Instructions for the task:
Starting with the line that contains "Open the Мотеруэлл team link", repeat exactly every line through the last one in the records below, and leave out the pictures.
-.-.-
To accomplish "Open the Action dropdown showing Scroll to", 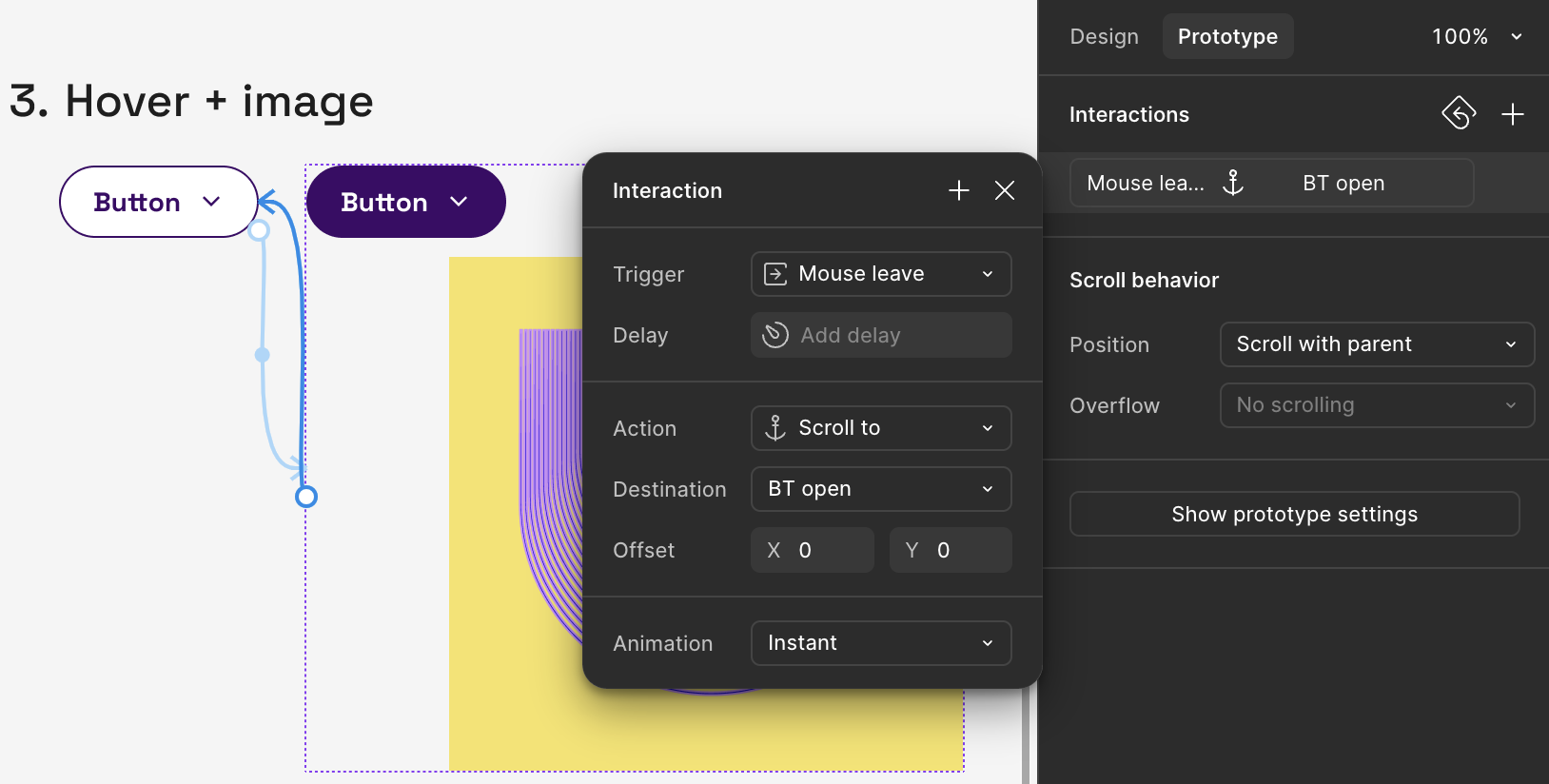I will pyautogui.click(x=880, y=428).
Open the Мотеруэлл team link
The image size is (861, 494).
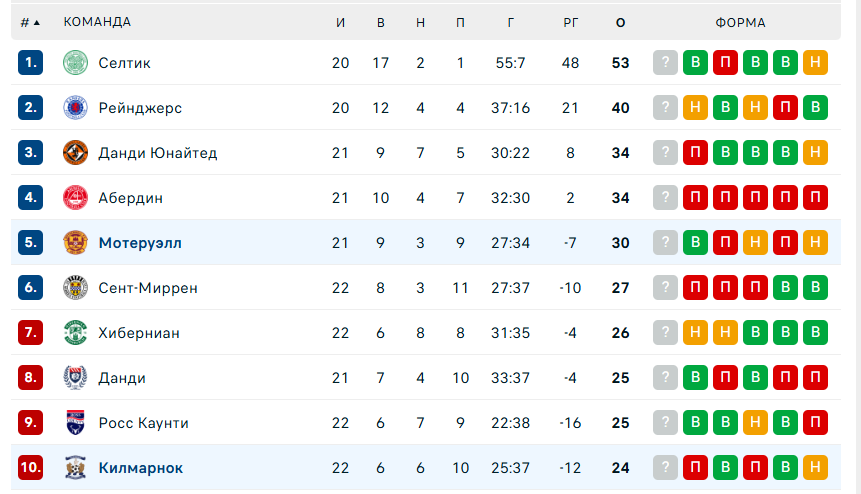140,243
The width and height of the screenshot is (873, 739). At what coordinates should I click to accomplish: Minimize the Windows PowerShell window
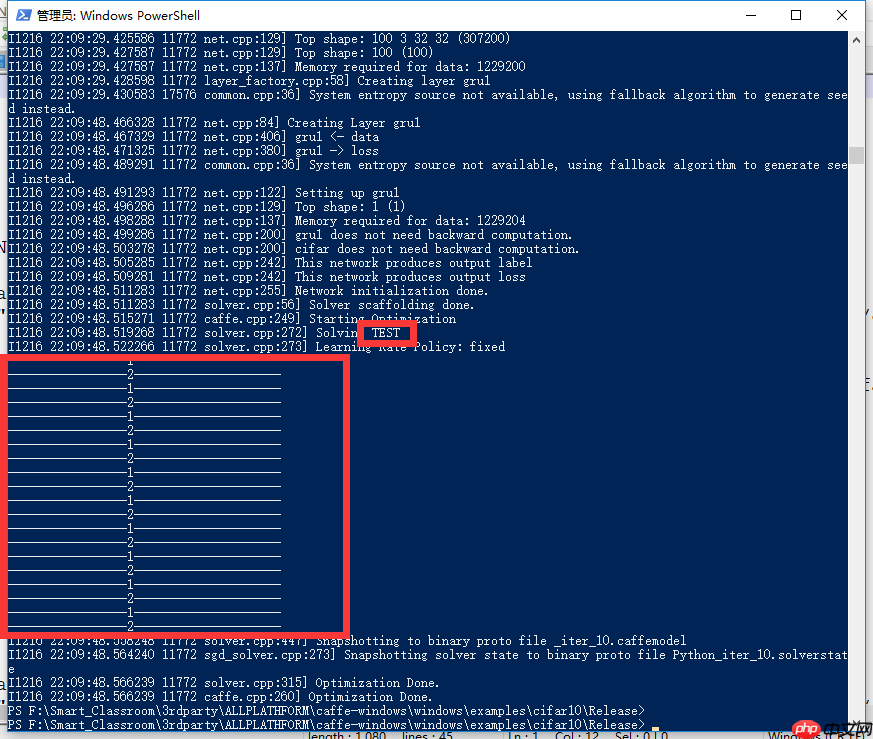(751, 15)
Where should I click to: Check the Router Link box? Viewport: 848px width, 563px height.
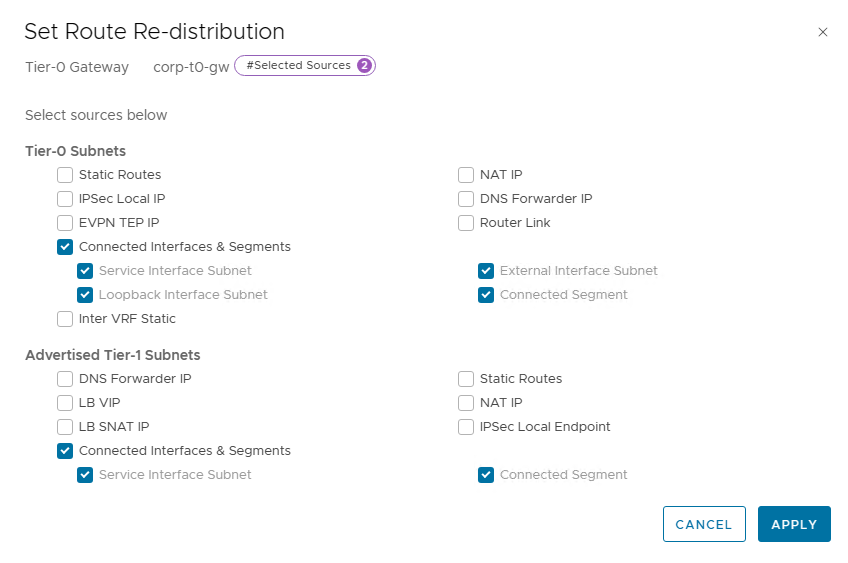click(x=466, y=223)
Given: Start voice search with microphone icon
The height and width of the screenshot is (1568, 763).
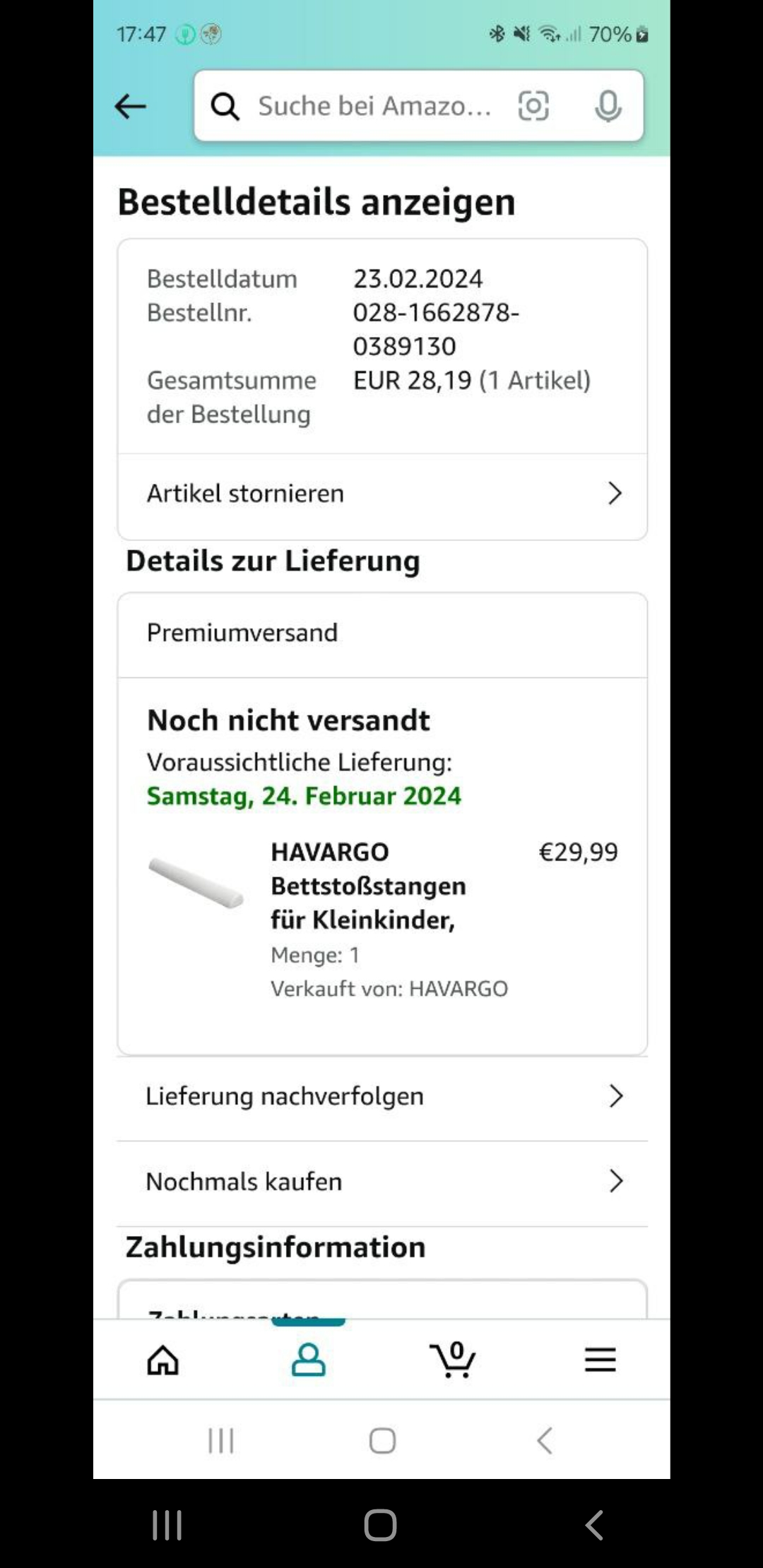Looking at the screenshot, I should click(x=608, y=107).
-.-.-
Your solution:
Open the Мотеруэлл team link
The image size is (861, 494).
140,243
The width and height of the screenshot is (873, 739). At what coordinates should I click to accomplish: Minimize the Windows PowerShell window
(751, 15)
Where should I click to: Check the Router Link box? Viewport: 848px width, 563px height.
click(x=466, y=223)
Given: Start voice search with microphone icon
The height and width of the screenshot is (1568, 763).
Looking at the screenshot, I should click(x=608, y=107).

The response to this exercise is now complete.